While women were advised to fast for 9.5–12 h, the exact length of each woman’s fast prior to serum blood collection was not recorded. Serum B-OHB levels rise in pregnancy during fasting, with significant differences in serum B-OHB between pregnant and non-pregnant women first seen at 16 h into an overnight fast [6]. Potentially the variability in serum B-OHB levels in this study is due to differences in duration of fasting, rather than daily carbohydrate intake, although there was no correlation between B-OHB levels and timing of the start of the OGTT, which varied between 07:30 hours and 10:00 hours. Maternal serum B-OHB levels may also be affected by factors other than carbohydrate intake and glucose availability, including overall energy intake. A previous study has shown that maternal urinary ketone levels are associated with gut microbiome composition [11]. In particular, the genus Roseburia was more abundant in the gut microbiota of pregnant women with urinary ketones compared with women without urinary ketones. Roseburia is a butyrate-producing bacterium and studies have shown a link between butyrate and Roseburia in the gut and serum B-OHB levels [24]. This suggests that the microbiome may have a direct effect on serum B-OHB levels.

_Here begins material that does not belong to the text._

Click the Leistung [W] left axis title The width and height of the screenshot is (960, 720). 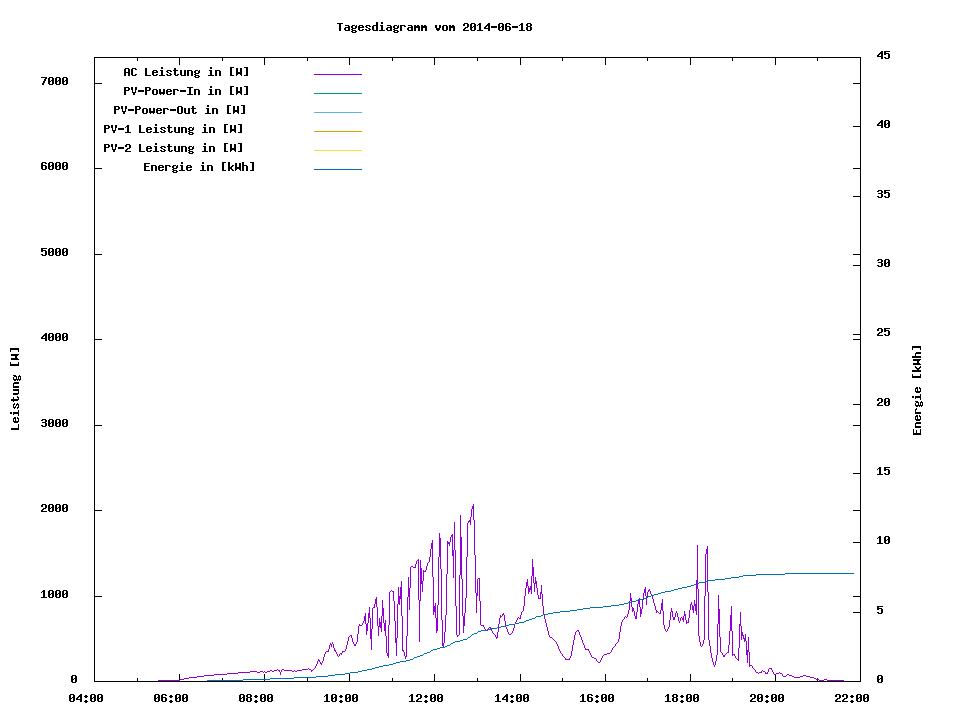(15, 389)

Our finding that habitual daily carbohydrate intake is not correlated with fasting serum B-OHB levels in pregnancy is important. Current guidelines which recommend that women should consume a minimum of 175 g/day of carbohydrate are based on calculations rather than on clinical evidence. This is the first study to assess whether daily carbohydrate intake affects serum B-OHB levels. Our findings challenge the current dietary recommendations that women should consume a minimum amount of carbohydrate every day, since only a single participant of the 34 who consumed the recommended amount of carbohydrate had undetectable B-OHB levels whereas the other 33 had detectable levels (Fig. 3). Further research needs to be done to determine the main drivers of elevated ketone levels in pregnancy to ensure that clinicians can give the best possible dietary advice to patients. Future studies should recruit participants prospectively, include dietary data collection under supervised conditions using both food frequency questionnaires and 24 h dietary recall at multiple timepoints in pregnancy, together with accompanying measurements of circulating B-OHB levels. In addition, the exact duration of fasting should be recorded before the 75 g OGTT, preferably after consumption of a standardised meal on the evening before the test.

Fig. 3
figure 3

Representation of the B-OHB levels according to carbohydrate intake in the study cohort. The recommended daily carbohydrate intake of ≥175 g/day, covering 97.5% of the estimated daily needs of the maternal and fetal brain consumption, and the estimated mean requirements of 135 g/day, covering the maternal and fetal brain needs of 50% of the population, are indicated by the vertical bars. The shaded area represents the desired carbohydrate intake and B-OHB levels

Conclusion

Fasting serum B-OHB levels are not correlated with habitual daily carbohydrate intake at 28 weeks’ gestation in pregnant women with overweight and obesity. Further research is needed to further evaluate the relationship between carbohydrate intake and maternal ketone levels, as well as the main determinants of elevated ketone levels in pregnancy.